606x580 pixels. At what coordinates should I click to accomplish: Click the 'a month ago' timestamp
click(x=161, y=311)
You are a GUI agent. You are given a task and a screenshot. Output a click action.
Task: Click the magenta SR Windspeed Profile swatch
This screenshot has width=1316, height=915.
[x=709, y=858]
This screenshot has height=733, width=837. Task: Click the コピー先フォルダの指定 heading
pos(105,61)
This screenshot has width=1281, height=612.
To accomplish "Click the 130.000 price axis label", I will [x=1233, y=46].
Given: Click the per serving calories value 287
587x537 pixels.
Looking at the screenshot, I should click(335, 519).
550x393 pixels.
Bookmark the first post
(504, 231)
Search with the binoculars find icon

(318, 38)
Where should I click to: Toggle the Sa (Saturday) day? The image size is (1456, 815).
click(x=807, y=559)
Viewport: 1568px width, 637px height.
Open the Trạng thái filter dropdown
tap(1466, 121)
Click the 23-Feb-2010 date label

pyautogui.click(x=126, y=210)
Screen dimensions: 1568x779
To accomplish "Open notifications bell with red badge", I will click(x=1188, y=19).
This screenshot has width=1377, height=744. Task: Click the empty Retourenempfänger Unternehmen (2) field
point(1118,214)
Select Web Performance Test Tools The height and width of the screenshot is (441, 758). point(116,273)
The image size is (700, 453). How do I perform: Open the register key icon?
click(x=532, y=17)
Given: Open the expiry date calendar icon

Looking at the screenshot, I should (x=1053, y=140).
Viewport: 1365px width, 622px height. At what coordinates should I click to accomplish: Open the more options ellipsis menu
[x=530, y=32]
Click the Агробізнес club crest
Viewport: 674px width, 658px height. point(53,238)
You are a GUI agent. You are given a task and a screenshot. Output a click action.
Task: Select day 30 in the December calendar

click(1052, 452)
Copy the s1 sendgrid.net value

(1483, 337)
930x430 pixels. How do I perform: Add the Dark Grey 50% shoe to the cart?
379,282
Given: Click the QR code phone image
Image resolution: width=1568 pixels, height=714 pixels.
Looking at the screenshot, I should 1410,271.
* * * * * * * * *
ACTION ITEM
Word for word, set down every line of the material above.

TASK RESPONSE
606x580 pixels. At what coordinates should I click to accomplish: Click the 'a month ago' timestamp
click(x=161, y=311)
You are a GUI agent. You are given a task and a screenshot. Output a click action.
Task: Click the magenta SR Windspeed Profile swatch
This screenshot has width=1316, height=915.
[x=709, y=858]
This screenshot has height=733, width=837. Task: Click the コピー先フォルダの指定 heading
pos(105,61)
This screenshot has width=1281, height=612.
To accomplish "Click the 130.000 price axis label", I will [x=1233, y=46].
Given: Click the per serving calories value 287
587x537 pixels.
Looking at the screenshot, I should click(335, 519).
550x393 pixels.
Bookmark the first post
(504, 231)
Search with the binoculars find icon

(318, 38)
Where should I click to: Toggle the Sa (Saturday) day? The image size is (1456, 815).
click(x=807, y=559)
Viewport: 1568px width, 637px height.
Open the Trạng thái filter dropdown
tap(1466, 121)
Click the 23-Feb-2010 date label

pyautogui.click(x=126, y=210)
Screen dimensions: 1568x779
To accomplish "Open notifications bell with red badge", I will click(x=1188, y=19).
This screenshot has width=1377, height=744. Task: Click the empty Retourenempfänger Unternehmen (2) field
point(1118,214)
Select Web Performance Test Tools The height and width of the screenshot is (441, 758). point(116,273)
The image size is (700, 453). How do I perform: Open the register key icon?
click(x=532, y=17)
Given: Open the expiry date calendar icon

Looking at the screenshot, I should (x=1053, y=140).
Viewport: 1365px width, 622px height. At what coordinates should I click to accomplish: Open the more options ellipsis menu
[x=530, y=32]
Click the Агробізнес club crest
Viewport: 674px width, 658px height. point(53,238)
You are a GUI agent. You are given a task and a screenshot. Output a click action.
Task: Select day 30 in the December calendar

click(1052, 452)
Copy the s1 sendgrid.net value

(1483, 337)
930x430 pixels. How do I perform: Add the Dark Grey 50% shoe to the cart?
379,282
Given: Click the QR code phone image
Image resolution: width=1568 pixels, height=714 pixels.
Looking at the screenshot, I should 1410,271.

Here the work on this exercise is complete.